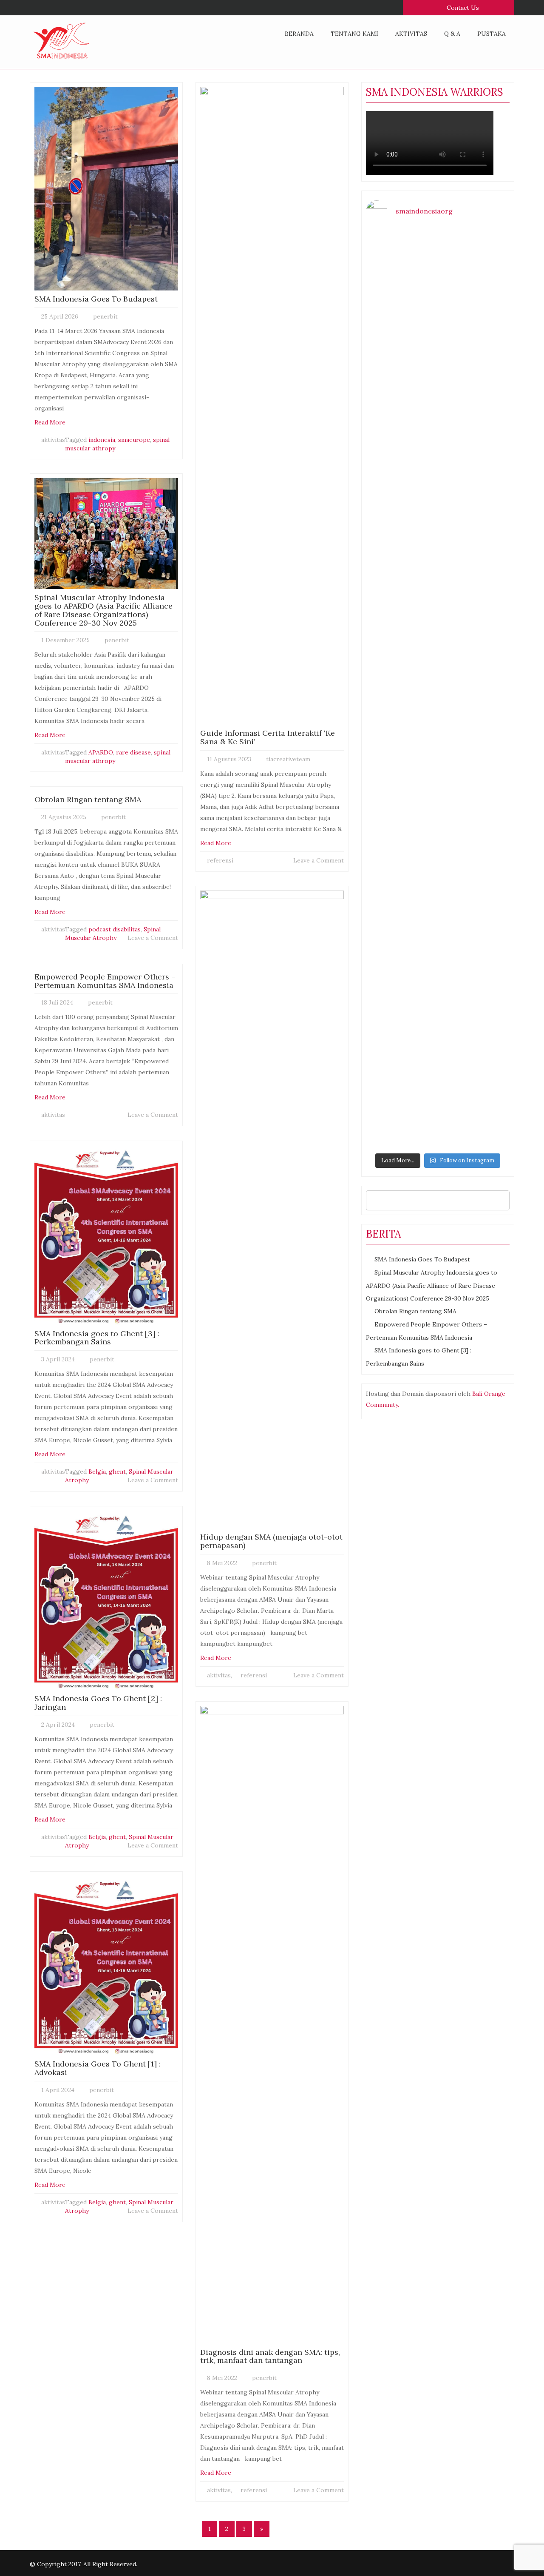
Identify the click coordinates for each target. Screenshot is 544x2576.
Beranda (299, 33)
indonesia (101, 440)
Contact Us (462, 7)
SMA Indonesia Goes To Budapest (422, 1259)
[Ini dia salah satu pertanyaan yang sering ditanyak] (401, 287)
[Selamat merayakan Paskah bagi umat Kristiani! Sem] (475, 274)
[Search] (501, 1200)
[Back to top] (520, 2552)
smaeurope (134, 440)
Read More (49, 422)
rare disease (133, 752)
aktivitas (53, 440)
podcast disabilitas (114, 929)
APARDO (100, 752)
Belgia (97, 1471)
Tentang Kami (354, 33)
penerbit (105, 316)
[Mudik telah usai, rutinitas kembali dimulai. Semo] (401, 393)
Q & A (452, 33)
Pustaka (491, 33)
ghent (117, 1471)
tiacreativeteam (288, 759)
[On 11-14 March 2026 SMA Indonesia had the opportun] (475, 746)
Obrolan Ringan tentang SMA (415, 1311)
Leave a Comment (153, 938)
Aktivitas (411, 33)
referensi (220, 860)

### Task prompt
Restate the records above verbatim. Pictures stay out.

### Task output
Identify the click coordinates for each target. Screenshot is 544x2576.
Beranda (299, 33)
indonesia (101, 440)
Contact Us (462, 7)
SMA Indonesia Goes To Budapest (422, 1259)
[Ini dia salah satu pertanyaan yang sering ditanyak] (401, 287)
[Selamat merayakan Paskah bagi umat Kristiani! Sem] (475, 274)
[Search] (501, 1200)
[Back to top] (520, 2552)
smaeurope (134, 440)
Read More (49, 422)
rare disease (133, 752)
aktivitas (53, 440)
podcast disabilitas (114, 929)
APARDO (100, 752)
Belgia (97, 1471)
Tentang Kami (354, 33)
penerbit (105, 316)
[Mudik telah usai, rutinitas kembali dimulai. Semo] (401, 393)
Q & A (452, 33)
Pustaka (491, 33)
ghent (117, 1471)
tiacreativeteam (288, 759)
[On 11-14 March 2026 SMA Indonesia had the opportun] (475, 746)
Obrolan Ringan tentang SMA (415, 1311)
Leave a Comment (153, 938)
Aktivitas (411, 33)
referensi (220, 860)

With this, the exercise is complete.